課題:
A - 溶存水素についての文章から、アルミニウム生産者や鋳造所が多大な投資をしているものをすべて挙げてください。
B - 溶存水素の測定についての文章を、最後の文のあとから引き継いで書き進めてください。

元の文章:

“液体アルミニウム合金中の溶存水素をリアルタイムで分析・管理するためのポータブル分析計”
液体アルミニウム合金中の溶存水素の管理は、アルミニウム業界にとって重要な要件です。世界中のアルミニウム生産者や鋳造所は、溶存水素含有量が許容範囲内に収まるようにするために、設備、消耗品、人材に多大な投資を行っています。
水素レベルが高すぎる場合、凝固中に空洞や気泡(ポア)が形成される可能性があります。逆に、収縮巣(引け巣)に対抗するために、特定の条件下では適度な水素レベルが望ましい場合もあります。そのため、鋳造中に確立し管理すべき最適な水素レベルが存在します。溶存水素は重要ですが、ポアの形成は他のいくつかの要因にも影響されます。最も重要なのは溶湯の清浄度、つまり金属酸化物などの介在物のレベルです。
「減圧凝固試験」のような水素測定技術は、水素含有量と金属清浄度の両方の複合的な影響を示します。しかし、水素含有量を具体的に分析するには、それを直接測定する必要があります。さらに、水素含有量を制御するには、リアルタイムで正確に測定する必要があります。
“最も正確で、信頼性が高く、費用対効果の高いソリューション”
測定原理
この技術は、高温で水素イオンを伝導できる新しいセラミック材料(CaZrO3-In)に基づいています。この材料を使用して水素濃度を測定できる原理を以下に示します:

上図では、水素イオン伝導性セラミック(緑色)の不浸透性セクションの両面に金属電極がコーティングされています。水素濃度が高いため、右側の電子濃度は左側よりも高くなります。これにより、右側が左側に対して負に帯電します。
セラミックにかかる電圧が既知であり、片側の水素濃度(「参照」水素濃度)が既知であれば、もう一方の側の水素濃度を計算できます。この種の配置は「水素濃淡電池」と呼ばれます。

表示データ:

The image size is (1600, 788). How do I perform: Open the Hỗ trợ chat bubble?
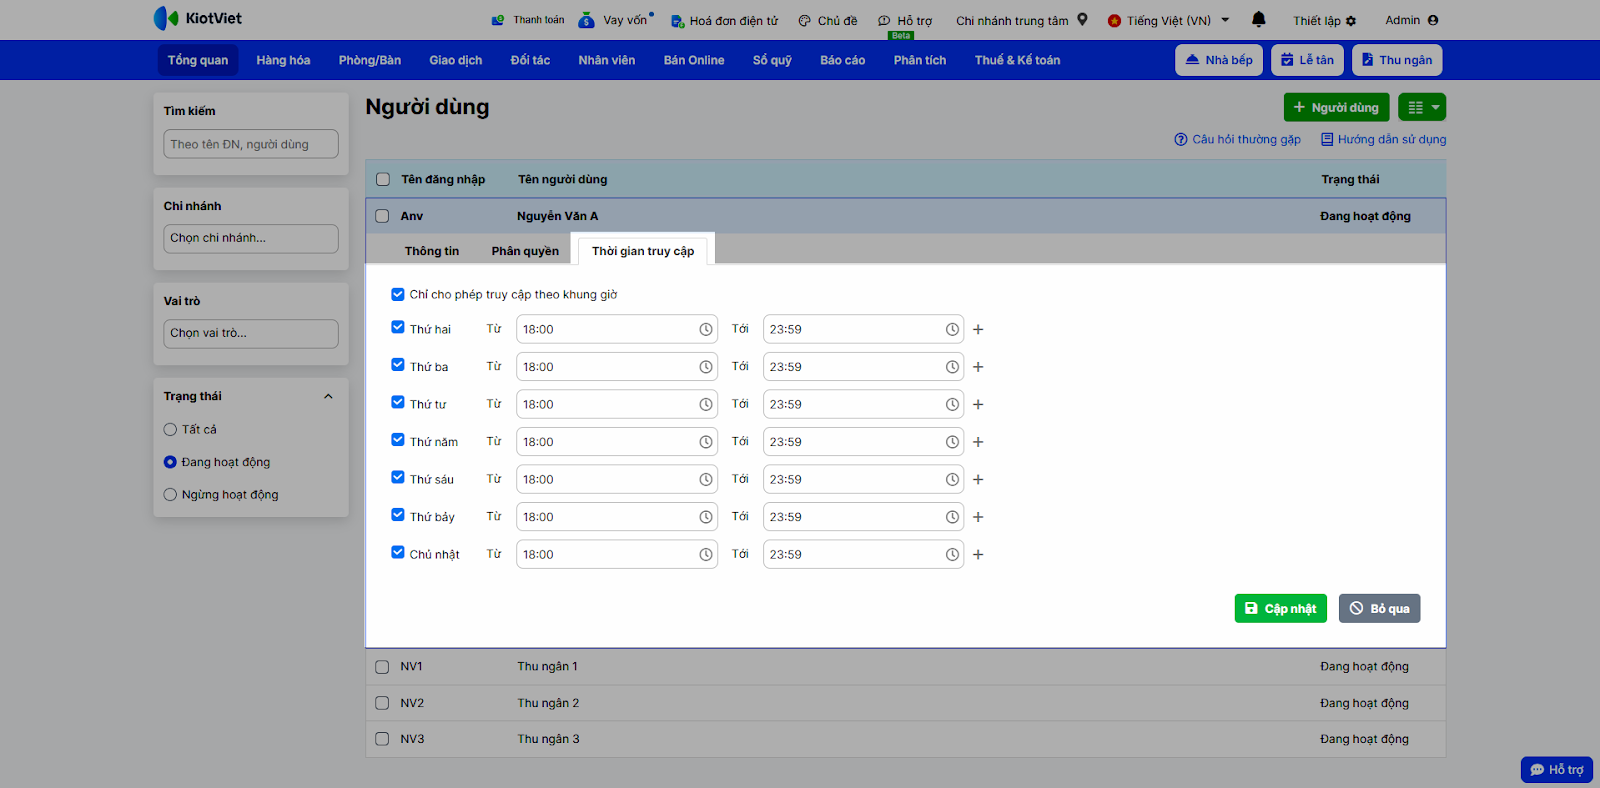(1556, 769)
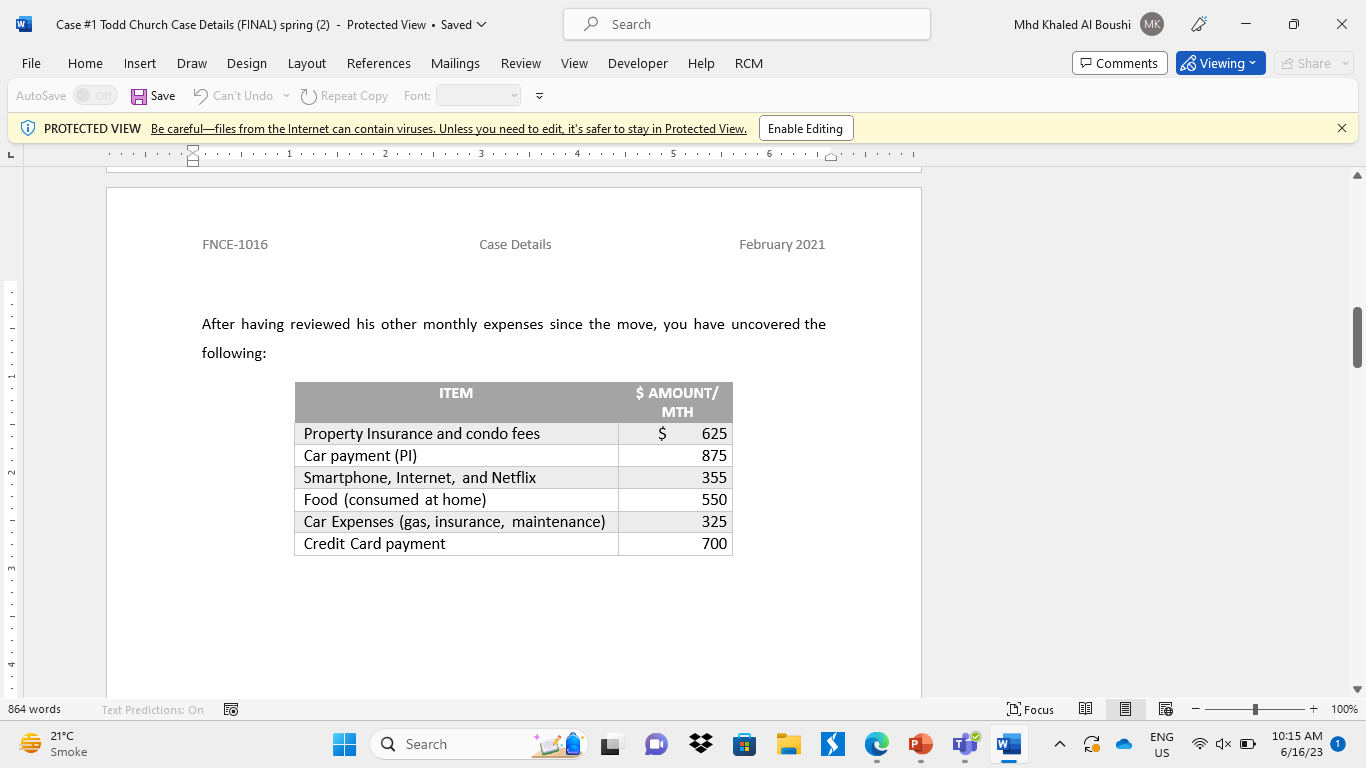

解答一覧:
A - 設備、消耗品、人材

B -
水素濃淡電池を使用して水素を測定するには、参照水素濃度が既知である必要があります。特許取得済みの「固体参照」(既知の水素濃度を生成する固体材料)がセンサー内に封入され、この参照を実現します。したがって、固体参照にさらされる電極は「参照電極」であり、測定ガスにさらされる電極は「測定電極」となります。
下の概略図は、溶融アルミニウム中の水素濃度測定時のプローブの配置を示しています。プローブの先端には、多孔質拡散バリアがあります。溶湯中の溶存水素は溶液から出て、図のように測定チャンバー内に水素ガスを形成します。水素濃淡電池の測定電極はこのガスにさらされます。水素濃淡電池からの電圧が測定され、参照水素濃度は既知であるため、測定チャンバー内の水素ガス濃度が計算されます。

溶湯中の水素濃度を算出するには、水素の溶解度を知る必要があります。純アルミニウム中の水素溶解度は温度に依存します。したがって、溶存水素レベルを計算するには、溶湯温度も測定する必要があります。
水素溶解度は、溶湯中の合金成分にも依存します。この点に関して、分析計内の溶解度係数に調整が加えられ、それに応じて補正されます。
Hycalデバイス
Hycalデバイスシリーズは、最先端の航空宇宙用圧延スラブメーカーから小規模な鋳造所まで、異なる生産環境の多様な要求に対応するために特別に設計されています。
Hycal Mk4
ポータブル。
フラッグシップモデル
Hycal 1000
パネルマウント。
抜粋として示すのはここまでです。